With a robust understanding of model uncertainty, we were able to assess which types of retrofits were performing better or worse, and which might be average or on a “watch” list.

…and there’s more

Beyond these, a utility must consider other factors, including free ridership and the rebound effect, to take credit for any improvements it subsidizes.

The software

From a software perspective, once you have all of the above figured out, it’s just a S.M.O.P.—Simple Matter of Programming. Plug the data into the algorithms and turn the crank!

Just make sure you get these things right:

• Observability & provenance: When something weird shows up in the results, you’ll want to be able to explain it. For the Quantify product, we instrumented our data pipeline with a wide range of diagnostics from end to end, so that we could understand the effects of any code change that we made.

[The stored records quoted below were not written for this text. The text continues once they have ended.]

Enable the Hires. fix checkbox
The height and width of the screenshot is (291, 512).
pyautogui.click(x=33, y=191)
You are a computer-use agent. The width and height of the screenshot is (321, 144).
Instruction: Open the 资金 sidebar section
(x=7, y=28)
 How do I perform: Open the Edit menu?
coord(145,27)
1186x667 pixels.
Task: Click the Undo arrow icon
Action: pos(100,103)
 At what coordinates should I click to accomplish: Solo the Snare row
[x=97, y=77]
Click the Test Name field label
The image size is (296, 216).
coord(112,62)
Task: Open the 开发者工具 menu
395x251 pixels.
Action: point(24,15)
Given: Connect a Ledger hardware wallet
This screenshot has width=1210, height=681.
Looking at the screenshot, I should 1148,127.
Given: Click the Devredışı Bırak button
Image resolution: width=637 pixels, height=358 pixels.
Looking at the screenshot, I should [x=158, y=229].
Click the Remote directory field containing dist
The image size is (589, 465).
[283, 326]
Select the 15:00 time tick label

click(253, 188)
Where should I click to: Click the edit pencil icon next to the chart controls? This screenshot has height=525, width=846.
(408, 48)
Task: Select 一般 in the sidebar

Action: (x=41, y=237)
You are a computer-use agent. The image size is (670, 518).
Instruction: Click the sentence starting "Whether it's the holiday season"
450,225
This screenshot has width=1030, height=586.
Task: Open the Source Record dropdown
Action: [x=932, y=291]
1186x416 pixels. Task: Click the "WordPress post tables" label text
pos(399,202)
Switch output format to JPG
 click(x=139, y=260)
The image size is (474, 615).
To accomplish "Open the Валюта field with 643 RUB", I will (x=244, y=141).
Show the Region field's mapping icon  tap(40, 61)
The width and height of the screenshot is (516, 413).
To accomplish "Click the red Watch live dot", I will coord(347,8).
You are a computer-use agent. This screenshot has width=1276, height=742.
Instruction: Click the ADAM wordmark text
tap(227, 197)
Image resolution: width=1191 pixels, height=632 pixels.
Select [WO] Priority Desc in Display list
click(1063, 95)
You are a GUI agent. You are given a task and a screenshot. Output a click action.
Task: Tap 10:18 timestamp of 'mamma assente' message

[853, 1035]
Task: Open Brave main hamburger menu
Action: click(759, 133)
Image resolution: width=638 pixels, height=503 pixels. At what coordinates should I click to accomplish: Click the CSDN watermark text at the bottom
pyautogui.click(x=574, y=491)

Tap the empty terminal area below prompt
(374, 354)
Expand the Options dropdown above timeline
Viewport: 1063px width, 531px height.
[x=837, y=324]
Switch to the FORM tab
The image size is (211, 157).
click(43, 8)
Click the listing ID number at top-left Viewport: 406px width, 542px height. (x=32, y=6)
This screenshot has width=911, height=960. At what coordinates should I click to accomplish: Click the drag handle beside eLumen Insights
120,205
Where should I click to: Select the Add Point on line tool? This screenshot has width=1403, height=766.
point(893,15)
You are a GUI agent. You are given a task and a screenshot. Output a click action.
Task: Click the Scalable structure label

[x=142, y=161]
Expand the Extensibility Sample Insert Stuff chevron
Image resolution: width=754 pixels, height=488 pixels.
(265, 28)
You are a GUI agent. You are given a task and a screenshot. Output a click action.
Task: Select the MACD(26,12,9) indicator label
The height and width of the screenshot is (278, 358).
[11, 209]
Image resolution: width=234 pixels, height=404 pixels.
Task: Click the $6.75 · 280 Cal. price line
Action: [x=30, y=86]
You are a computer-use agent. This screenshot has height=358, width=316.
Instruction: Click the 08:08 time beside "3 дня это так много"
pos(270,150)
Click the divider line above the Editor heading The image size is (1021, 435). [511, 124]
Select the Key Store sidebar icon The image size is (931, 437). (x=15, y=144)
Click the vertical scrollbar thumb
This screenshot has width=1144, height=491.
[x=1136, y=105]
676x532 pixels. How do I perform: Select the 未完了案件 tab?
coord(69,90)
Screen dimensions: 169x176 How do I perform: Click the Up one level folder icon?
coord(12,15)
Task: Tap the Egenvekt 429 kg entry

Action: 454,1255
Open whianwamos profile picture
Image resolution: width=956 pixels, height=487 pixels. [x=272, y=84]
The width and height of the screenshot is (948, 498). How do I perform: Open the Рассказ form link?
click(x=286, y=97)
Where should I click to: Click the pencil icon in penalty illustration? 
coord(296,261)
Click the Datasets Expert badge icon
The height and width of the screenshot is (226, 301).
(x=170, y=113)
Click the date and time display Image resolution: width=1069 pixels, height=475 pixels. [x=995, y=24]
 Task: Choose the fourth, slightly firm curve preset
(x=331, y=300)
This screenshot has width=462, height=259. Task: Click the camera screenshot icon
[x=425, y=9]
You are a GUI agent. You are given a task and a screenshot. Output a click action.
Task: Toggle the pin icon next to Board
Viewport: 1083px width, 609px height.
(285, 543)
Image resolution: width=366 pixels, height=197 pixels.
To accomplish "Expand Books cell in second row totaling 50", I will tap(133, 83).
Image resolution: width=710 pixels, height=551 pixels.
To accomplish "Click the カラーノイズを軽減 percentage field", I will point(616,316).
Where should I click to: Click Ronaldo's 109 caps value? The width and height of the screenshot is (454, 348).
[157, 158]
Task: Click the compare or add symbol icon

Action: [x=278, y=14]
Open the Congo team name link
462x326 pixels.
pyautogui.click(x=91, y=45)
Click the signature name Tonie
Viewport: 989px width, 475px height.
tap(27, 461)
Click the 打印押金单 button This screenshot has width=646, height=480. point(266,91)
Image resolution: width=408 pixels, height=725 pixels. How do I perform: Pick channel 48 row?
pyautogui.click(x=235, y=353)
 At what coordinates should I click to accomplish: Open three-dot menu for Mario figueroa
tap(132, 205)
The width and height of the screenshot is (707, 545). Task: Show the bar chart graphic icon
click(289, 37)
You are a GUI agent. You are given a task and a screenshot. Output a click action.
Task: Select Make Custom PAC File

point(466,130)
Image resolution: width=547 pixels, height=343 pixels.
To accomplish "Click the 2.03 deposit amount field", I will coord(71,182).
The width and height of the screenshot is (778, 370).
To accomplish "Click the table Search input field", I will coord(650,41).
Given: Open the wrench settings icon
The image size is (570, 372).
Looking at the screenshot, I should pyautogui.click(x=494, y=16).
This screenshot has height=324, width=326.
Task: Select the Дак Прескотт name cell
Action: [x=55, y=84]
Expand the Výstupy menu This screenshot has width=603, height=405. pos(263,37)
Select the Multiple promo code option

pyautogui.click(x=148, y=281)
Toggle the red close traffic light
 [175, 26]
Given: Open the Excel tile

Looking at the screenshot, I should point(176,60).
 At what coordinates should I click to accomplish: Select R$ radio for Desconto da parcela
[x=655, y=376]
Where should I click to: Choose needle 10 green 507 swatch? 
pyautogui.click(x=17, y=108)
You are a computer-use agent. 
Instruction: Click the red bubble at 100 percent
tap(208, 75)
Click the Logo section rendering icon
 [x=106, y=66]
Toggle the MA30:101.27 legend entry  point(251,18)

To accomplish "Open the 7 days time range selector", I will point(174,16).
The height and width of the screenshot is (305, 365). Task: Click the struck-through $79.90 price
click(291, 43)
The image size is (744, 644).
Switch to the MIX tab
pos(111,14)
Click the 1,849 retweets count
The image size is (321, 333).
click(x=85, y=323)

• Big-ish data: utilities often have customer counts in the millions. When processing multiple years of data for each home, the GBs start to add up. While you don’t necessarily need to use heavyweight map-reduce or streaming machinery to get the job done, choosing your data stores appropriately and avoiding reprocessing can pay dividends here.

• Compute costs and timing: Operational cost is a minor issue in many software applications. What’s $30 per month in operational costs when you’re paying an engineering team? With the big-ish data and complex algorithms, comes the potential for substantial ($1000 per month and up) compute costs. In addition, processing large amounts of data can take real wall-clock time, constraining your ability to iterate and deliver quickly.

• Error handling (or Murphy’s Law as applied to Data): Everything that can go wrong with the data, will go wrong with the data. In practice, this means you want off-ramps in your data pipelines, where problematic or outlier data can be flagged for analysis without bringing the system to a screeching halt.

In conclusion…

The cleanest energy is the energy we don’t use. At EnergySavvy, we put the “efficiency” into energy efficiency by helping utilities roll out optimized programs supporting residential energy efficiency at scale.